Task to carry out:
For this exercise, restate the records word for word.

[Items from a data source]
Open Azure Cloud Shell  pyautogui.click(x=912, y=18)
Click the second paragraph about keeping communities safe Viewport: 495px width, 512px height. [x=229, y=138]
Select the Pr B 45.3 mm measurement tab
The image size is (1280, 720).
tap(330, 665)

Answer to the exercise:
Open Azure Cloud Shell  pyautogui.click(x=912, y=18)
Click the second paragraph about keeping communities safe Viewport: 495px width, 512px height. [x=229, y=138]
Select the Pr B 45.3 mm measurement tab
The image size is (1280, 720).
tap(330, 665)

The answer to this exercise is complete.